(WHAT TO DO) A line below contains "[Nach oben] (511, 1141)", and a later one contains "Biblia vorbeşte despre". Repeat both, with every line between them, exactly.

(ENTRIES PROVIDED)
+ + + + + + +

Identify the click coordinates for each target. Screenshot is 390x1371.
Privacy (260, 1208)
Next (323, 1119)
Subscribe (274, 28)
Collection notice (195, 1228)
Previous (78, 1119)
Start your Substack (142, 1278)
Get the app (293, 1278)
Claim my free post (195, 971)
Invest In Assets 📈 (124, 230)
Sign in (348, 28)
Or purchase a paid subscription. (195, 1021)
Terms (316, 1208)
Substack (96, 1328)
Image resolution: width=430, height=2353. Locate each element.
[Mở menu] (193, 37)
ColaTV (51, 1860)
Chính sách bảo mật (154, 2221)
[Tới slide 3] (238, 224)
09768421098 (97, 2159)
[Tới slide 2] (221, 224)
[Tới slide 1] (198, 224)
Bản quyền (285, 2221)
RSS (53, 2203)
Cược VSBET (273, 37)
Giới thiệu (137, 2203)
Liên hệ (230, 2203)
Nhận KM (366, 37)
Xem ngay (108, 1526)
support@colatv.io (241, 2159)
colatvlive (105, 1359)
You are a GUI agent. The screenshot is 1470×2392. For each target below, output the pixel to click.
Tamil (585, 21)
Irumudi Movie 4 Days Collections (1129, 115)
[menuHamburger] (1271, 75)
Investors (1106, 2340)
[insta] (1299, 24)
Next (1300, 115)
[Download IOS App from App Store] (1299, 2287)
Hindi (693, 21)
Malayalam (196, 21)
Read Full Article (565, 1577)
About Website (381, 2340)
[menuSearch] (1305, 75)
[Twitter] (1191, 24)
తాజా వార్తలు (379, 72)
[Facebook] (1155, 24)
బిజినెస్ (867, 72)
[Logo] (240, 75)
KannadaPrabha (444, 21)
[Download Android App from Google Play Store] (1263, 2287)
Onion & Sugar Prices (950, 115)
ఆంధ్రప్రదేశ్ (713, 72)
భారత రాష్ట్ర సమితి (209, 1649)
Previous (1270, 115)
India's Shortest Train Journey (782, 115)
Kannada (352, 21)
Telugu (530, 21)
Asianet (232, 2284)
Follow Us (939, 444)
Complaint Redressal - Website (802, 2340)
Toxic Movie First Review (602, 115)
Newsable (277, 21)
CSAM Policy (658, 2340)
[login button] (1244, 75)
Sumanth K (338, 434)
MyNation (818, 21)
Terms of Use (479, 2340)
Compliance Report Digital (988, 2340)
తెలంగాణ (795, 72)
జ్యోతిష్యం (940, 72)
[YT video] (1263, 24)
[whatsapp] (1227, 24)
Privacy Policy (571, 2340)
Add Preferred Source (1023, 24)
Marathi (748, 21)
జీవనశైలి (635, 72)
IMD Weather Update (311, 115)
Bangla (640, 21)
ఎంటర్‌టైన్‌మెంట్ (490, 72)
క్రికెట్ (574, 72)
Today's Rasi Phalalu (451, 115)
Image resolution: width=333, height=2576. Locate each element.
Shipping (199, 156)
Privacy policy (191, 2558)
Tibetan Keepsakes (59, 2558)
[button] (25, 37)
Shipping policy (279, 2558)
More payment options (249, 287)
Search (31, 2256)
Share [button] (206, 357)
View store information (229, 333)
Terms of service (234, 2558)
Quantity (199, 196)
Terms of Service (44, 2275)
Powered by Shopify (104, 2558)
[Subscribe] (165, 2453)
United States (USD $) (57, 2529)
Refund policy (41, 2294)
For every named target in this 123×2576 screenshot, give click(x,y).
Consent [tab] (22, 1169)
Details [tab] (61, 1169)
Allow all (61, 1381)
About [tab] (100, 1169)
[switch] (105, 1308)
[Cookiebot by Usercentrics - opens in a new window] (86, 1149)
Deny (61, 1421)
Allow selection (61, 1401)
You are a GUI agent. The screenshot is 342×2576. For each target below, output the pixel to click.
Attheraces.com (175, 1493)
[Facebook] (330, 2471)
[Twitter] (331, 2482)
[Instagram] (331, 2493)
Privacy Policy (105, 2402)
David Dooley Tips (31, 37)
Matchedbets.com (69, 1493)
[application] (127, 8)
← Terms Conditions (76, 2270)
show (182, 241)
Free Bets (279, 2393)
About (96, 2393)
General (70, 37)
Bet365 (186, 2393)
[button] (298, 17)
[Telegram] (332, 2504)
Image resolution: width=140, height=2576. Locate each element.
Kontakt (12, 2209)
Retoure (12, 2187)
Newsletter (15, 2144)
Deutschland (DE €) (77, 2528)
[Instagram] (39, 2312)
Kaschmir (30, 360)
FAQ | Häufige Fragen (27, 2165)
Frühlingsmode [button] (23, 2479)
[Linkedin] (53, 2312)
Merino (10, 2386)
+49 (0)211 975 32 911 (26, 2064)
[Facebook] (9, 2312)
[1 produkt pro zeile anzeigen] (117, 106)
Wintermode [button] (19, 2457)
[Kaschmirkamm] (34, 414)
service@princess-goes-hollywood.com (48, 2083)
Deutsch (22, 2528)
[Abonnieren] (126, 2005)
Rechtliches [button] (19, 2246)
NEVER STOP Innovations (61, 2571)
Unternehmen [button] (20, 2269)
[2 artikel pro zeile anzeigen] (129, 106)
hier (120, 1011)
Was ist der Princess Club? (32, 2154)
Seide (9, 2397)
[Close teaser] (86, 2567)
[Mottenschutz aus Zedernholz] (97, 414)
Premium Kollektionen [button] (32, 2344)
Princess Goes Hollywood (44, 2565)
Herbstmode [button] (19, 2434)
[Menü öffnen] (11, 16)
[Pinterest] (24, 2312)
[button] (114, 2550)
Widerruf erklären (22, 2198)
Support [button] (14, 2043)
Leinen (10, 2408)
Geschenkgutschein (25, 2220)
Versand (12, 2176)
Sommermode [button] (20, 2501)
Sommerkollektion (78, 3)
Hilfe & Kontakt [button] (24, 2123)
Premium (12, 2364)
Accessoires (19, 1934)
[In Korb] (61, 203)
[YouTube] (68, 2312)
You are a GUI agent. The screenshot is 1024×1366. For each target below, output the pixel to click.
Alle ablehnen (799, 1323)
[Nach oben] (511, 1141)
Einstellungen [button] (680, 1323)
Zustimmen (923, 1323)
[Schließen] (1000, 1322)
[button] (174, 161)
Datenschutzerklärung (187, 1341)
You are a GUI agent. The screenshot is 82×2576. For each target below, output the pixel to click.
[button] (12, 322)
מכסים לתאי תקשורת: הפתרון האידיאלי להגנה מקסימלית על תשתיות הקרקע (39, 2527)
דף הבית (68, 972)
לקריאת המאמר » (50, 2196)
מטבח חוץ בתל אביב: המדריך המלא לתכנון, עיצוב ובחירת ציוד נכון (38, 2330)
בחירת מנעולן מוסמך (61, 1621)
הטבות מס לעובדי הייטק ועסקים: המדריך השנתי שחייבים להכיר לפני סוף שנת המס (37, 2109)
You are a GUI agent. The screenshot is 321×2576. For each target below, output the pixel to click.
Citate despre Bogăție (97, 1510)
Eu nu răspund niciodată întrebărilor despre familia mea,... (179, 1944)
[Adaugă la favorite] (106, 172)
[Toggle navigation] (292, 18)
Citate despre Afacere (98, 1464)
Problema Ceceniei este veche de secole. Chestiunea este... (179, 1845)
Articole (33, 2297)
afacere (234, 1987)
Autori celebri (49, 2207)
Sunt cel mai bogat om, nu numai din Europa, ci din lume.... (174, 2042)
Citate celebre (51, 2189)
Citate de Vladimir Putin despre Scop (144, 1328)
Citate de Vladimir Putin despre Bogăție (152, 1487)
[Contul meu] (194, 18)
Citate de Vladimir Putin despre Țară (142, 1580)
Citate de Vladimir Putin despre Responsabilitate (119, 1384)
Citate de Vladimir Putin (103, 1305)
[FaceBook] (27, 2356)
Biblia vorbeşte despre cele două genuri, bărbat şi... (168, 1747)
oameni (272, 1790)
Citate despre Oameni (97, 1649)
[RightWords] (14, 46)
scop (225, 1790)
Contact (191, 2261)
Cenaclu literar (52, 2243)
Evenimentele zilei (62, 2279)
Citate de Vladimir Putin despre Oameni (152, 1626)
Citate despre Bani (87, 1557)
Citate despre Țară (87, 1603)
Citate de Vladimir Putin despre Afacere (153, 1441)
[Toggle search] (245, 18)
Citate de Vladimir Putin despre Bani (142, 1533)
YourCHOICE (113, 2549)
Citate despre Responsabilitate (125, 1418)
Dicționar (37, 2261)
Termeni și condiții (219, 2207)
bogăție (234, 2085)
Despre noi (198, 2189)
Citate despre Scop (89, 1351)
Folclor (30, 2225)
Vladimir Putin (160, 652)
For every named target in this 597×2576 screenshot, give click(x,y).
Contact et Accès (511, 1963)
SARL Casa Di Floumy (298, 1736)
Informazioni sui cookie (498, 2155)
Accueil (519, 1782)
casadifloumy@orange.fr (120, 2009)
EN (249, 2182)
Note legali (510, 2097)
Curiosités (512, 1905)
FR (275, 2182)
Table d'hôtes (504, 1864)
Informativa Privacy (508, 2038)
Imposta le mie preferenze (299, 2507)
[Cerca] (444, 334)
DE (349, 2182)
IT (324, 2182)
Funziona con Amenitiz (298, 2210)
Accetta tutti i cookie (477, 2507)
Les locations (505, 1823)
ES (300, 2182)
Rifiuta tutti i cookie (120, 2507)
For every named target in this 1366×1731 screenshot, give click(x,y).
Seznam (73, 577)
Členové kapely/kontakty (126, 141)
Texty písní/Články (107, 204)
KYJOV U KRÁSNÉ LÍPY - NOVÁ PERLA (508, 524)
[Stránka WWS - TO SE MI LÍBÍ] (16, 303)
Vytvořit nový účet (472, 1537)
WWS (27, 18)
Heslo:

+ + + + + + +

(SOLUTION BELOW)
[Nach oben] (511, 1141)
Einstellungen [button] (680, 1323)
Zustimmen (923, 1323)
[Schließen] (1000, 1322)
[button] (174, 161)
Datenschutzerklärung (187, 1341)
You are a GUI agent. The screenshot is 82×2576. For each target below, output the pixel to click.
[button] (12, 322)
מכסים לתאי תקשורת: הפתרון האידיאלי להגנה מקסימלית על תשתיות הקרקע (39, 2527)
דף הבית (68, 972)
לקריאת המאמר » (50, 2196)
מטבח חוץ בתל אביב: המדריך המלא לתכנון, עיצוב ובחירת ציוד נכון (38, 2330)
בחירת מנעולן מוסמך (61, 1621)
הטבות מס לעובדי הייטק ועסקים: המדריך השנתי שחייבים להכיר לפני סוף שנת המס (37, 2109)
You are a GUI agent. The screenshot is 321×2576. For each target below, output the pixel to click.
Citate despre Bogăție (97, 1510)
Eu nu răspund niciodată întrebărilor despre familia mea,... (179, 1944)
[Adaugă la favorite] (106, 172)
[Toggle navigation] (292, 18)
Citate despre Afacere (98, 1464)
Problema Ceceniei este veche de secole. Chestiunea este... (179, 1845)
Articole (33, 2297)
afacere (234, 1987)
Autori celebri (49, 2207)
Sunt cel mai bogat om, nu numai din Europa, ci din lume.... (174, 2042)
Citate celebre (51, 2189)
Citate de Vladimir Putin despre Scop (144, 1328)
Citate de Vladimir Putin despre Bogăție (152, 1487)
[Contul meu] (194, 18)
Citate de Vladimir Putin despre Țară (142, 1580)
Citate de Vladimir Putin despre Responsabilitate (119, 1384)
Citate de Vladimir Putin (103, 1305)
[FaceBook] (27, 2356)
Biblia vorbeşte despre cele două genuri, bărbat şi... (168, 1747)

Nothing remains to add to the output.